Hacker News new | ask | show | jobs
by pb1729 63 days ago
Yeah, this is a good point. IIRC, I wasn't able to get the network to train very well at all with standard SGD. I don't think I thought to try Adam with β1 = 0, I will try it (& recompute brackets) if I get some time.

If we have built up a momentum M, then the two orderings are:

M' = M + εv1

θ' = θ + M' = θ + M + εv1

M'' = M' + εv2(θ') = M + εv1 + ε(v2 + (M + εv1)⋅∇v2)

M' = M + εv2

θ' = θ + M' = θ + M + εv2

M'' = M' + εv1(θ') = M + εv2 + ε(v1 + (M + εv2)⋅∇v1)
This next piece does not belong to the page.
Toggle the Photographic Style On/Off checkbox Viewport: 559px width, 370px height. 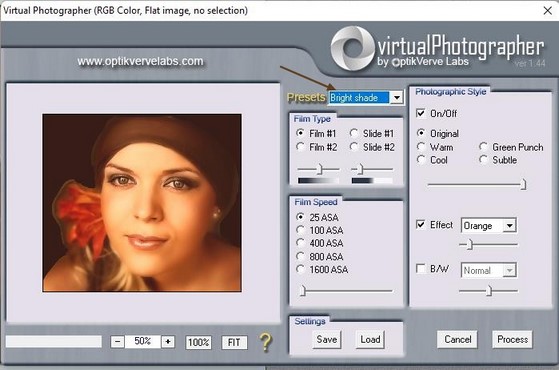(421, 113)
Then the resulting difference in momenta M'' is:

ε^2*[v1, v2] + ε(M⋅∇)(v2 - v1)

So there is an extra term which is not actually a Lie bracket itself. I think the bracket can still be informative on its own, but it's definitely no longer the sole component of what happens when order is swapped.
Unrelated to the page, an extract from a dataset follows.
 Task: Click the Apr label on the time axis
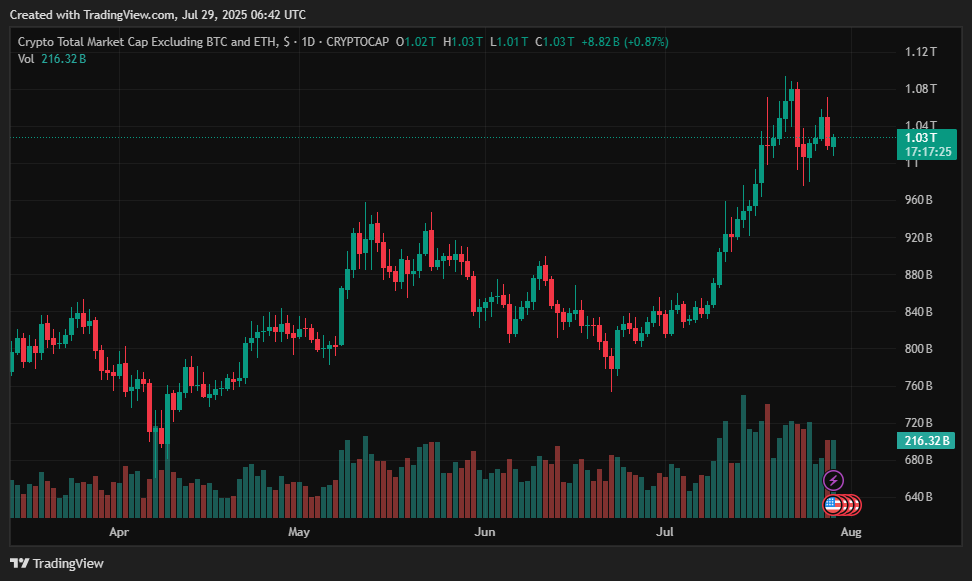click(119, 532)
One other inconsistency that is a little less bad is BatchNorm. Since it needs a whole batch to work, and we're just comparing individual examples, I computed the Lie brackets with the BatchNorm layers in eval mode, not train mode.
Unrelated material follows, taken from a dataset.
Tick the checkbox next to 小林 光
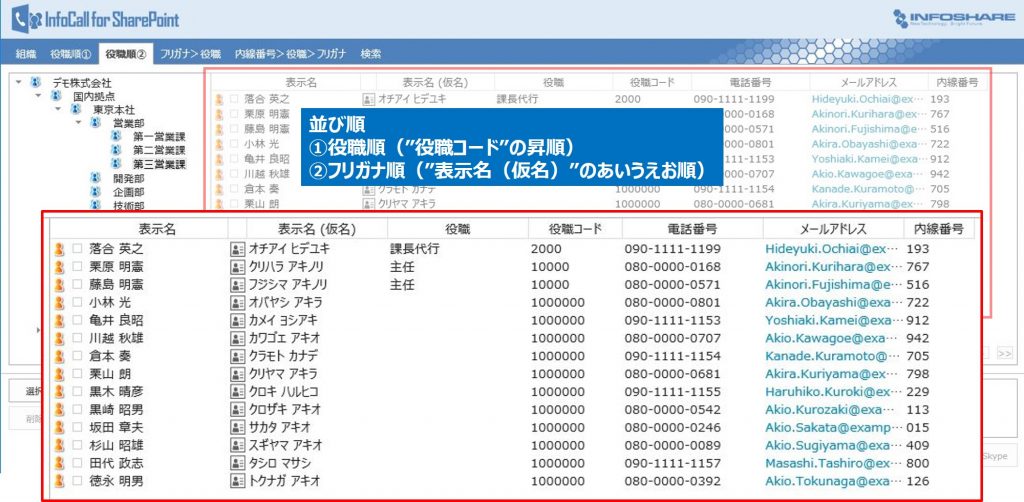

I don't know if there is any relevance of this to Muon, even if so, it would likely be very messy to compute.

1 comments

Well, the "vector field defined by the update attributable to this training sample" is a well-defined thing (even if it's not just the gradient of loss with respect to parameters), so that part translates.

However, what's harder to interpret is how this field transports with respect to θ, since the momentum vector and θ are themselves inextricably linked. If you somehow arrived at a different θ, then you'd have a different momentum. (On the gripping hand, the bracket is a construct of infinitesimals, maybe that doesn't matter.)